Going dark does work! Sure you feel scared about the outcome. But, I can tell you that she will not feel attracted to you if she knows you are patiently waiting around for her to return. She doesn't respect a man that would do that. She wants somebody that seems off limits to her. That is part of the attraction for the A. If you go dark on her and make yourself unavailalbe to her phone calls, TM's, emails, etc., you have become unavailalbe. That will certainly get her focus on you and off the OM. In fact, that is all she will be able to think about.....is what you are doing and if you have found another woman. BTW, I am in no way suggesting that you flirt or go looking for another woman. Do not date. You are a M man. I would advise you to stay away from environments that would make temptation with the opposite sex very easy....such as the bar and party scene. That is just my personal opinion. But you can get a life without all of that. The point is not to reveal what you do to her.
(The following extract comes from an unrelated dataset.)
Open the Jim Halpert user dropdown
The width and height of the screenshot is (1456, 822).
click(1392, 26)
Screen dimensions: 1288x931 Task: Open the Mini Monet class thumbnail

Don't ever lie to her, but just be vague if she asks questions. You do not have to answer just b/c she asked. If nothing more, just smile. That will drive her insane!
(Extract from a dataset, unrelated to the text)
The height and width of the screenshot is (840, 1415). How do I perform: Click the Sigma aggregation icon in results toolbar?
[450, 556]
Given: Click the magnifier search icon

As far as knowing when to stop being dark, she will determine that by her actions. When she comes to you and is remorseful for her A and is ready to move back without any hesitations, then you can come out of the dark. But if there is one ounce of hesitation and her game playing......don't even mess with it. She is not ready.
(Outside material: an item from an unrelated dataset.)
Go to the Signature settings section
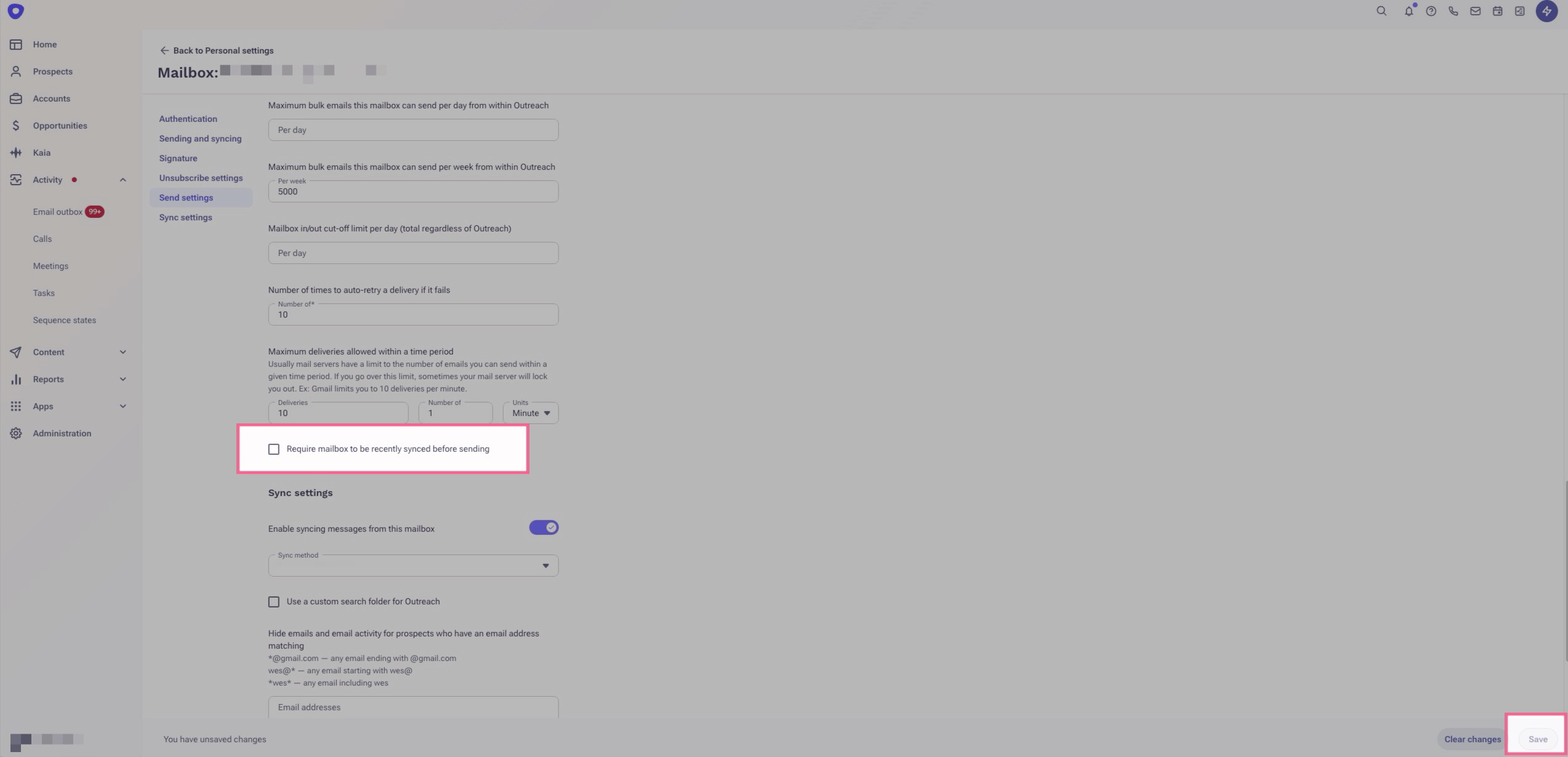The width and height of the screenshot is (1568, 757). [178, 158]
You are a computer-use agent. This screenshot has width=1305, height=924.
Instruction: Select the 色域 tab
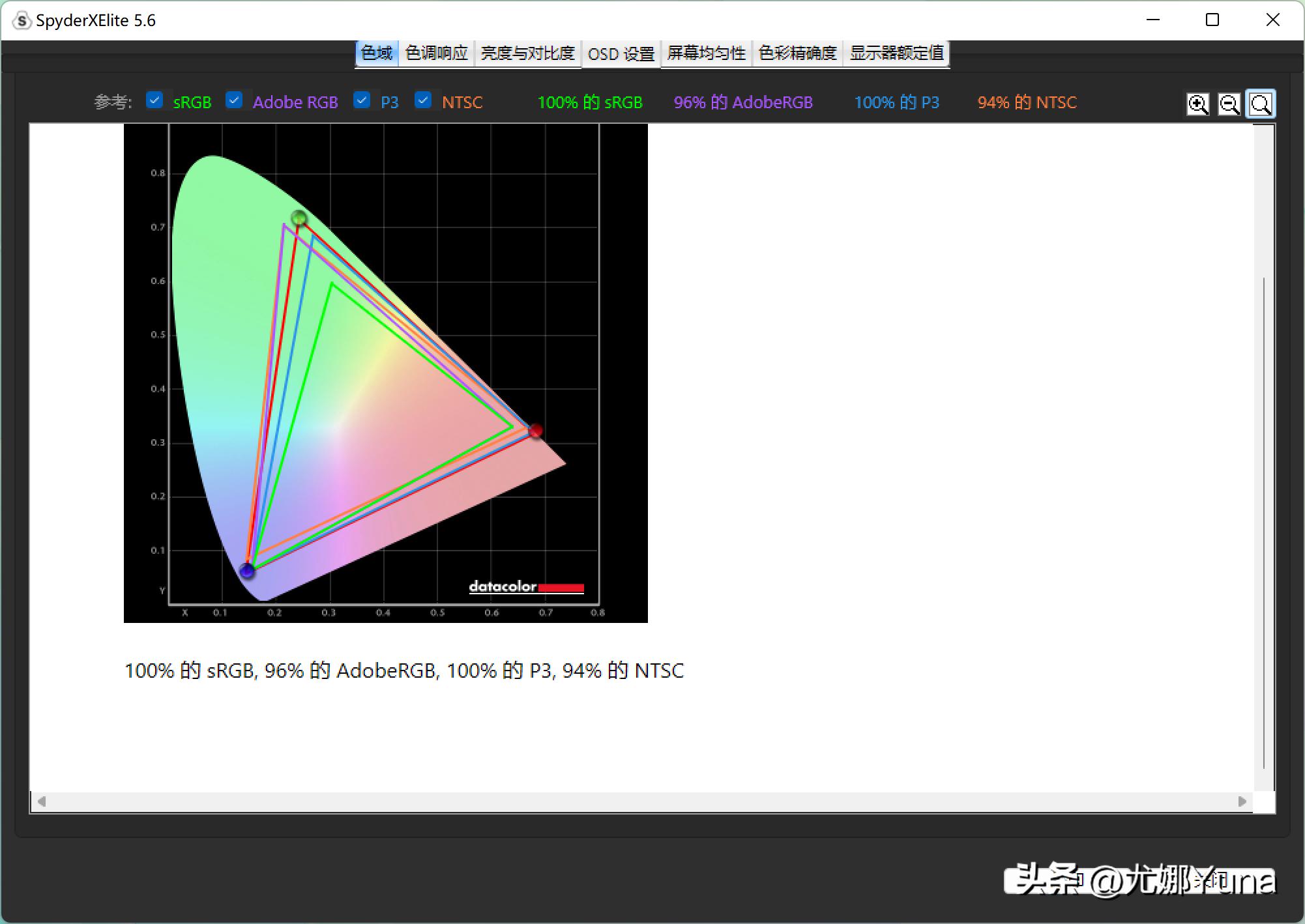click(x=377, y=53)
You have to win her admiration. She will not want you until she admires you and she won't admire you as long as you are willing to take whatever she dishes out. women will do that, you know, but they really admire a man that will stand up to her and let her know that he is not going to be treated like that. I may even be risky enough to say....just leave the word "love" out of it for right now and think about self-respect. That is what she wants to see in you. The idea of "love" and all that is not what really draws her back (as you would think that it should) but it is the attraction and amiration and the lack of availability. You could almost call it the three "A's" How will you win her admiration and attraction? Don't worry, she will keep tabs on you...one way or the other. Mostly through asking other people about you. Always look great b/c that gets back to her also. If/when you do see her, be charming, but don't act goofy...like you are ready to melt at her feet. Be aloof (hey...another "A" word, there) and be unavailable......you can have that "air" of confidence about you (without acting like an a$$) and she will sense it.
Well, I will check back, but just hope that you have the strength to do this. I think you do, but you are a little afaid of the technique. I hope you will trust those who have been there and trust DB principles. They work!
Take care, Sandi2
It is not about what you feel should work in your M. It is about doing the work that gets the right results. Do what works!